§ **EXERCISE DATA**:
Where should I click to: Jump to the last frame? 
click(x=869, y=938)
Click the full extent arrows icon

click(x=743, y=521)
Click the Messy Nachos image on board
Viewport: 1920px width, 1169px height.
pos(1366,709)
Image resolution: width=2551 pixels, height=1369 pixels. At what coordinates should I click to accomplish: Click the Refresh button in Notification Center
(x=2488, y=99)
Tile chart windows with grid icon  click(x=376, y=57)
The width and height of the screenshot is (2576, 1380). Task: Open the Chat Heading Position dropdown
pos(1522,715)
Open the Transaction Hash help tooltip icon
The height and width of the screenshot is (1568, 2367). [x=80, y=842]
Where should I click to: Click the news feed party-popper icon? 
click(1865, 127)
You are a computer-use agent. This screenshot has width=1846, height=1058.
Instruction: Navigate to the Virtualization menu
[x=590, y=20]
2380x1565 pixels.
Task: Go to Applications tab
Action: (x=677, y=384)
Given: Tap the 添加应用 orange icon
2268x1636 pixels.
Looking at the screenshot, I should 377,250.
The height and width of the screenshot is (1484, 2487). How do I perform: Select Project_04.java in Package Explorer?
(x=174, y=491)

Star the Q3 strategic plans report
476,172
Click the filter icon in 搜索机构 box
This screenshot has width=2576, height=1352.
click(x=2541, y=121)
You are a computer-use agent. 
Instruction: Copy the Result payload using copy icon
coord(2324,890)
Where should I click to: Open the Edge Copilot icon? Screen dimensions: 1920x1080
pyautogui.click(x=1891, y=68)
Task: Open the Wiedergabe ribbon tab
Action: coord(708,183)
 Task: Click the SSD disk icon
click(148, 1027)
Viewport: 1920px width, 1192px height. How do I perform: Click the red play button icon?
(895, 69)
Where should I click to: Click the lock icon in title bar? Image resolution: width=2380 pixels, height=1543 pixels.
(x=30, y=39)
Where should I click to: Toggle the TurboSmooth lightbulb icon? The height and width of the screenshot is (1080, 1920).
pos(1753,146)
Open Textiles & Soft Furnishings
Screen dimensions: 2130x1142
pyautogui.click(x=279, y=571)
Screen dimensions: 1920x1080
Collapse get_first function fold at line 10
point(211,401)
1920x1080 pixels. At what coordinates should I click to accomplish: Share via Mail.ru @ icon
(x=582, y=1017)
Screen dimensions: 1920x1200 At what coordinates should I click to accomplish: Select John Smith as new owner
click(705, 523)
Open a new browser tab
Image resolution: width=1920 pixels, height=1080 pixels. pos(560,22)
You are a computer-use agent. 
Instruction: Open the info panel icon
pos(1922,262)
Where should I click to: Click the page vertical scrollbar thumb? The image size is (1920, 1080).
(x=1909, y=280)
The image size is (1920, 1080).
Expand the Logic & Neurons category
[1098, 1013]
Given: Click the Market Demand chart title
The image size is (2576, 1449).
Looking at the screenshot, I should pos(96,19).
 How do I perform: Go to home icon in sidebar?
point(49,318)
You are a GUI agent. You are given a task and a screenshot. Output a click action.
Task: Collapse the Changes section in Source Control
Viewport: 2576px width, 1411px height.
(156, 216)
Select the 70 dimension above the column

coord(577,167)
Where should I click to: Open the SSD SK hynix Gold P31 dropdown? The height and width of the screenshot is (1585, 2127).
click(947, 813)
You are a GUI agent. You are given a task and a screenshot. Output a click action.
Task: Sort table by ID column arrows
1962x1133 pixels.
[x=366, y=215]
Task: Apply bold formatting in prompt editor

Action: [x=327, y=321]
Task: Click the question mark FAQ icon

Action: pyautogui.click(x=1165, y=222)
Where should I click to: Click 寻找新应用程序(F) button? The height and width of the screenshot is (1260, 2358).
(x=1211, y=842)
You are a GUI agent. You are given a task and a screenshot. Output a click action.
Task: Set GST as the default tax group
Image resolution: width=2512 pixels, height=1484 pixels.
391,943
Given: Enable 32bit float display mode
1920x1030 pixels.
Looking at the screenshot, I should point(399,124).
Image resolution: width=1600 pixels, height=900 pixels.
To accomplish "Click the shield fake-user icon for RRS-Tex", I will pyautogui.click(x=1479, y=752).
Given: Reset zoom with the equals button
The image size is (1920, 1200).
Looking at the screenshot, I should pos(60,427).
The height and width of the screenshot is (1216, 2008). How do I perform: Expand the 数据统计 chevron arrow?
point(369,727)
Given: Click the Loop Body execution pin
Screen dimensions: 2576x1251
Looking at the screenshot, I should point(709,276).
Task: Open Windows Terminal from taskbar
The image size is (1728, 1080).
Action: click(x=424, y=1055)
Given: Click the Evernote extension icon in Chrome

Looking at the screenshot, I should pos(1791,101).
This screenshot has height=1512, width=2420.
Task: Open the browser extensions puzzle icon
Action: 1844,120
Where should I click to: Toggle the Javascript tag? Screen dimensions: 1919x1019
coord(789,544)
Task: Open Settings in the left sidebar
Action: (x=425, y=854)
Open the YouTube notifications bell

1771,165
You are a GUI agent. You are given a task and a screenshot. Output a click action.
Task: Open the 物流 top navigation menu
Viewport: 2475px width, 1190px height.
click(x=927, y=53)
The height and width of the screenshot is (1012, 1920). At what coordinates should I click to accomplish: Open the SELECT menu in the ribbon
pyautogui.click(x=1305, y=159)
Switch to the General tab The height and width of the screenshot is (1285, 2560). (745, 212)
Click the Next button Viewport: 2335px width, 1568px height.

§ **DIRECTIONS**:
Pick out, from the lines above, every one that contains the string "chart".

§ **SOLUTION**:
Tile chart windows with grid icon  click(x=376, y=57)
Given: Click the Market Demand chart title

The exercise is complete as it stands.